----- Material supplied

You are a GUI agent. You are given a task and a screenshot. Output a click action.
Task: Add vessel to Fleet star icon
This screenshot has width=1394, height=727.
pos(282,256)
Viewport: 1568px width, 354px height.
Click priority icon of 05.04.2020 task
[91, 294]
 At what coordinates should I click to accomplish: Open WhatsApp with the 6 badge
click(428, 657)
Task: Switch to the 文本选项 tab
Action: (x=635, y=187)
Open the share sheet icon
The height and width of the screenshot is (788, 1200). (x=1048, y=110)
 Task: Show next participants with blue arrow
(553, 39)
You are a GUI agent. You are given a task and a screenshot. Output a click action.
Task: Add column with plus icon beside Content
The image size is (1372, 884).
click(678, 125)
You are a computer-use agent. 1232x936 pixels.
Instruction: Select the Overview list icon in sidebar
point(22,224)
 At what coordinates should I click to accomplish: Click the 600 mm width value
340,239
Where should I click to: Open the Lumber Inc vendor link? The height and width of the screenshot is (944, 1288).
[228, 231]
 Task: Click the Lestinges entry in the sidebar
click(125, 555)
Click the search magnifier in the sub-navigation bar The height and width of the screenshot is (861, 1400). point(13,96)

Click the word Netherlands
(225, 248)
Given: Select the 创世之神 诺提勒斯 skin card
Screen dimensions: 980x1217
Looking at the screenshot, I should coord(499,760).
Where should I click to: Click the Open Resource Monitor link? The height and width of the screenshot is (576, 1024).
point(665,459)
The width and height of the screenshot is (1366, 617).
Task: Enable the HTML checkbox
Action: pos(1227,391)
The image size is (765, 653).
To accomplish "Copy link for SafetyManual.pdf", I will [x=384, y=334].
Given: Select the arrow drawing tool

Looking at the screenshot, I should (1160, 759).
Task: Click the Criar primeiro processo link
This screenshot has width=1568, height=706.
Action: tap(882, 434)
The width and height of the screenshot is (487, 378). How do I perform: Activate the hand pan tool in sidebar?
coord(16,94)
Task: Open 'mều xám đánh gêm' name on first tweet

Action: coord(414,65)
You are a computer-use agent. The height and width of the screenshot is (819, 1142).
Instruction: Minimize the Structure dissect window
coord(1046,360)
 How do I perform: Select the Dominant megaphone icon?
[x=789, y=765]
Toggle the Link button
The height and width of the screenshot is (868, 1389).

----------

■ **Exercise requirements**: Duplicate the material between the lines holding "The image size is (765, 653)." and "coord(16,94)", inclusive.

■ **Final result**:
The image size is (765, 653).
To accomplish "Copy link for SafetyManual.pdf", I will [x=384, y=334].
Given: Select the arrow drawing tool

Looking at the screenshot, I should (1160, 759).
Task: Click the Criar primeiro processo link
This screenshot has width=1568, height=706.
Action: tap(882, 434)
The width and height of the screenshot is (487, 378). How do I perform: Activate the hand pan tool in sidebar?
coord(16,94)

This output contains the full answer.